1:10: ZIGGY STARDUST: The cape is removed and Gaga is wearing a white version of the blue suit from earlier, and a long pink feather boa. I saw two eyes of two different colors embroidered onto the suit.
She adjourns to a special pneumatic keyboard for a few more seconds of the song, before transitioning into…
1:45: SUFFRAGETTE CITY: This was a straight-ahead delivery of the song, just one chorus.
2:12: REBEL REBEL: Gaga tosses the boa and disappears behind a special effects screen briefly, which creates the impact of a many-limbed Gaga. She sings the first line and then cuts to the chorus.
2:35: FASHION: Gaga is joined by dancers wearing what look like the Chinese silk pajamas you used to be able to buy in Chinatown before “buying something in Chinatown” meant a Coach purse knockoff.
3:10: FAME: Gaga is tied up with a rope by the pajama dancers. Then they’re replaced by dancers in black clothing and she gets free. Some of her moves are familiar, or could be familiar, or it could just be Gaga.

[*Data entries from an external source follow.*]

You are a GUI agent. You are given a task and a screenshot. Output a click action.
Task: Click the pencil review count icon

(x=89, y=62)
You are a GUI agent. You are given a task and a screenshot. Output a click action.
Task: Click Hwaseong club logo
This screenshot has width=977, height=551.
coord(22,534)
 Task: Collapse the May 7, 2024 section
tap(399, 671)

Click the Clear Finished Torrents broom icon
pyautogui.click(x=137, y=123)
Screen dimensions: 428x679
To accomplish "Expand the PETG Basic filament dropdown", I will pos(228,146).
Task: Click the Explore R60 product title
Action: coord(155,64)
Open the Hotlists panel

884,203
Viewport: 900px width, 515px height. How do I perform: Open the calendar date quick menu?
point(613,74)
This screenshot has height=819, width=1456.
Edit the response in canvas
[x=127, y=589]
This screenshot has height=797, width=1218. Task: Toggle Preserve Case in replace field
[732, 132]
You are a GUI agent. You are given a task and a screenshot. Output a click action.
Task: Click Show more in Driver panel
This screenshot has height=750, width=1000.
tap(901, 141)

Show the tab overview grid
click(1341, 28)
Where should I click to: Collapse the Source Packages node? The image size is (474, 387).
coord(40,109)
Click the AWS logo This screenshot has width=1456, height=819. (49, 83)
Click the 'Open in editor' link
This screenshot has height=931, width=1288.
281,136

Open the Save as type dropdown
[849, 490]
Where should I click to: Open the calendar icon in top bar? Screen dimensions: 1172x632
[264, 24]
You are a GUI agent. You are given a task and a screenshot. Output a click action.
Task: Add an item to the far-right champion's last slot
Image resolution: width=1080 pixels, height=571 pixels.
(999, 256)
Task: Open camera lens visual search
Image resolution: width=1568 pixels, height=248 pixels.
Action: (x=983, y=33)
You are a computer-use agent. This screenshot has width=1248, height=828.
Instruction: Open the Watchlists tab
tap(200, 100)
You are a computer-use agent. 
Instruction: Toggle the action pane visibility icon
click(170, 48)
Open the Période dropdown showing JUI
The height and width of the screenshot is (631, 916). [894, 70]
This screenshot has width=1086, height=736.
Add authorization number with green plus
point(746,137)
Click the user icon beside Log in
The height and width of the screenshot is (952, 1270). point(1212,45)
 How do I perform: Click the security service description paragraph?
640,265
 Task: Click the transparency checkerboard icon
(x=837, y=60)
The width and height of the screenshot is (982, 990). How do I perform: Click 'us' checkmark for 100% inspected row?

3:35: UNDER PRESSURE/LET’S DANCE: We hear exactly two bars of the “Under Pressure” intro, before the band shifts straight into the “Let’s Dance” riff. Nile Rogers, who’s been in the band the whole time, gets to share the spotlight for the riff he wrote, Gaga leaning on him while she’s singing. This was actually the best part of the tribute, kind of like a mutual David Bowie admiration society.
4:54: HEROES: this was a “Heroes”/“Born This Way” mashup, with a super upbeat and almost Vegas dinner show arrangement that was the complete opposite of the actual “Heroes.” That’s okay, because Bowie changed the tone of “Heroes” over the years. And this was meant to be a celebration of the man’s life and art, and not a memorial service.
Ultimately, Gaga’s Bowie tribute at the Grammys was disappointing because it tried to do too much in too short of a time slot, so nothing got a chance to breathe or be anything. If she wanted to do a medley (which I hate, but that’s Grammy currency these days), pick less songs, say, two or three. Doing nine songs ended up feeling like Elvis’ “Aloha From Hawaii Via Satellite.” I would have honestly loved to hear what Gaga’s considerable talents could have done with one song, performed well and with intent, than this hot mess.
But I bet David would have loved every minute of it.